File:CodeAlexandrinusFol65vExplLuke.jpg
Held by British Library
Shelfmark: Royal MS 1 D VIII
Description
Copied in the 5th century, Codex Alexandrinus is one of the three early Greek manuscripts that preserve both the Old and the New Testaments together.
Its name (‘Book from Alexandria’) derives from the city of Alexandria in Egypt, where it was preserved before the Greek Patriarch of Alexandria, Cyril Lucar (d. 1638) brought it to Constantinople in 1621. As Greek Orthodox Patriarch, Lucar had close ties to Britain and the Church of England, which supported him in many of his activities. He presented this manuscript as a gift to the ruling monarch, Charles I (r. 1625–1649) in 1627. Arriving in London through the English Ambassador to Istanbul, Codex Alexandrinus became part of the Royal Library. It survived the devastating fire of 1733, when the librarian Richard Bentley (d. 1742) rescued it himself from the flames. It subsequently entered the British Museum and then the British Library.
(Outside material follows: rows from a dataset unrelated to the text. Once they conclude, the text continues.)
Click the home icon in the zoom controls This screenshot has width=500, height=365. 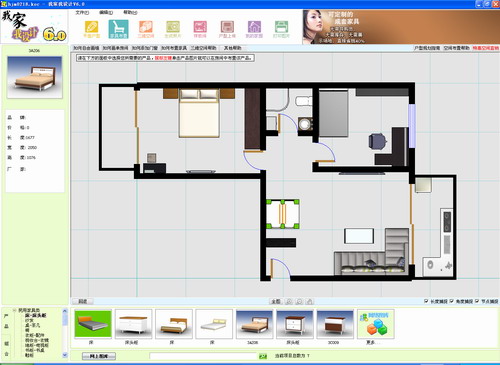point(310,302)
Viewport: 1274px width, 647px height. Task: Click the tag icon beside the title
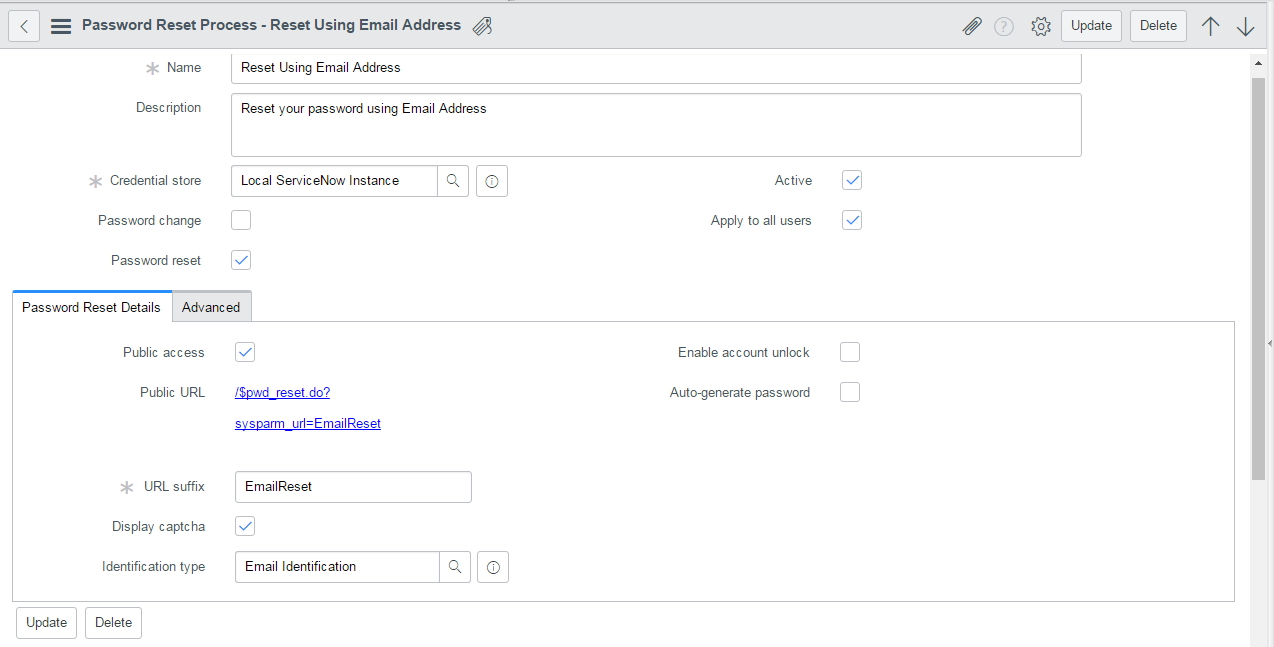click(481, 25)
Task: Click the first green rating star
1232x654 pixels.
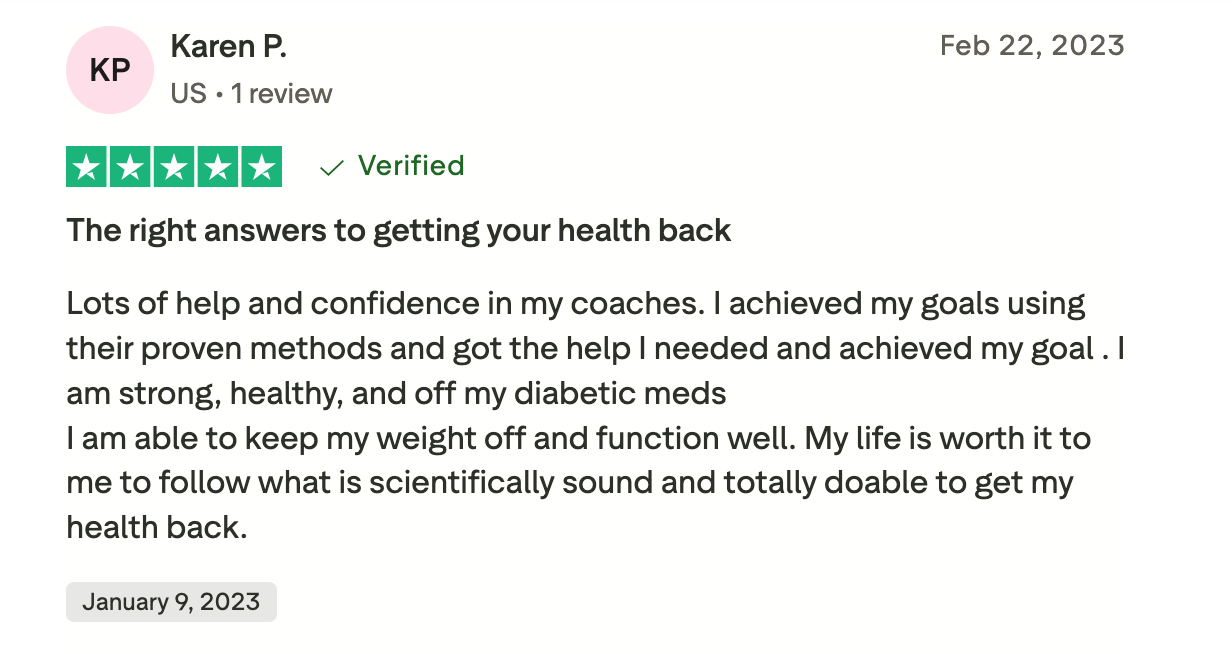Action: [x=87, y=167]
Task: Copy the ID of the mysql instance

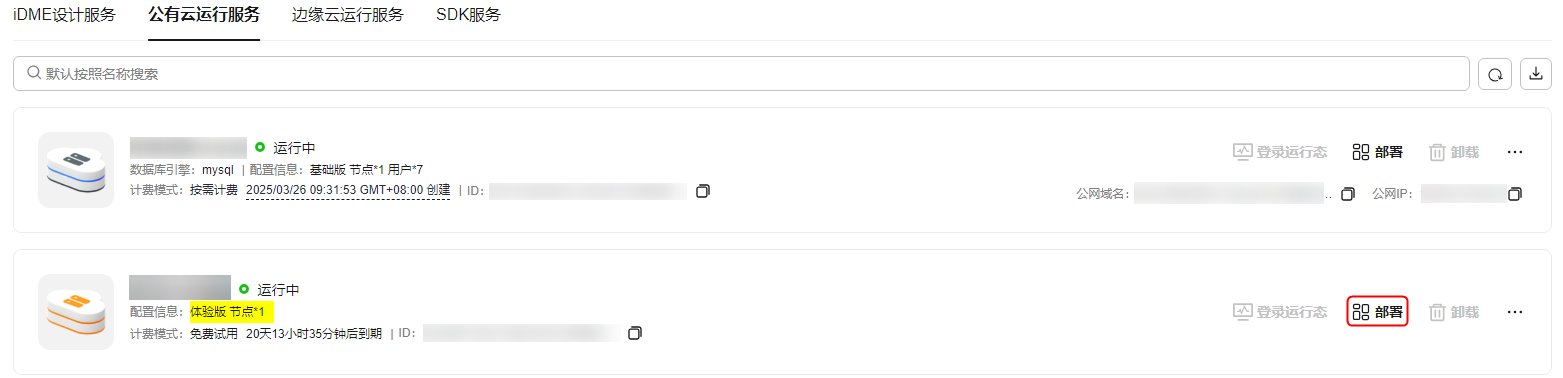Action: point(702,190)
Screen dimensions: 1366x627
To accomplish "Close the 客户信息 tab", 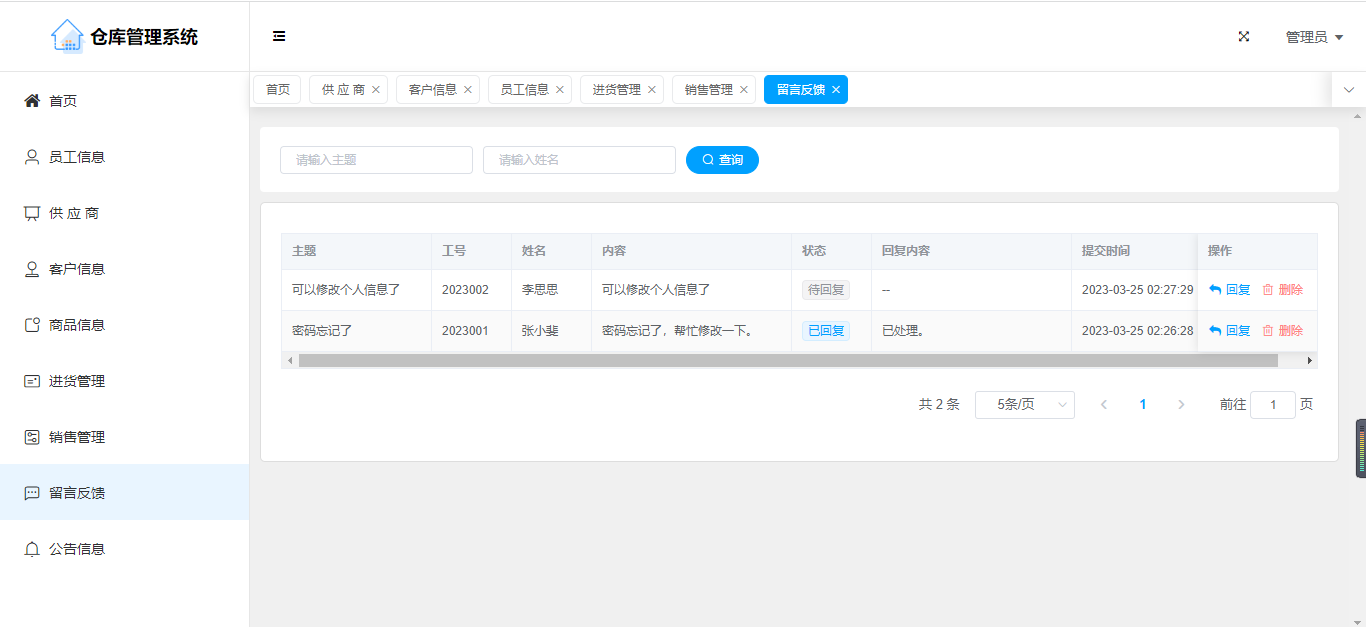I will tap(468, 90).
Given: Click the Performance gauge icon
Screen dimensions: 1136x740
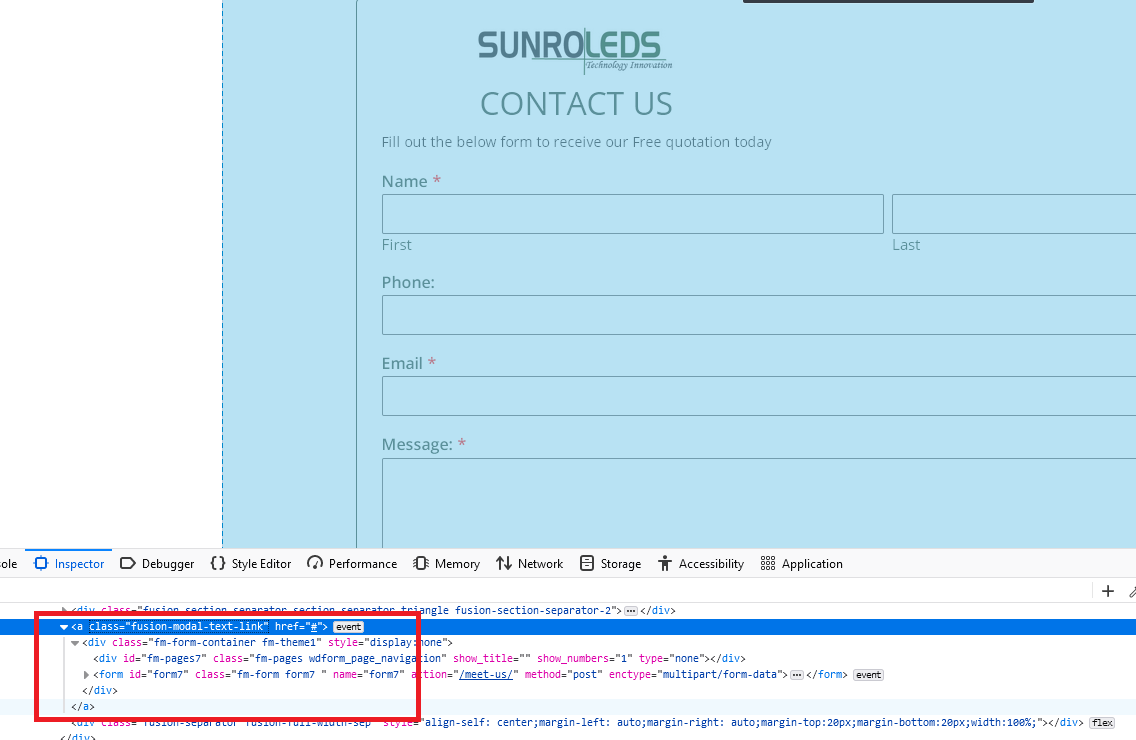Looking at the screenshot, I should [314, 563].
Codex Alexandrinus contains the entire Bible in Greek, comprising the ancient Greek translation of the Old Testament (Septuagint), together with the New Testament. Its content is slightly different from a modern printed Bible: it contains several extra books, including Maccabees as part of the Septuagint Old Testament and the First Epistle of St Clement of Rome (d. 99) at the end of the New Testament. It is especially noteworthy for preserving one of the best texts of Deuteronomy and Revelation, and it is the oldest manuscript of the second and third books of Maccabees.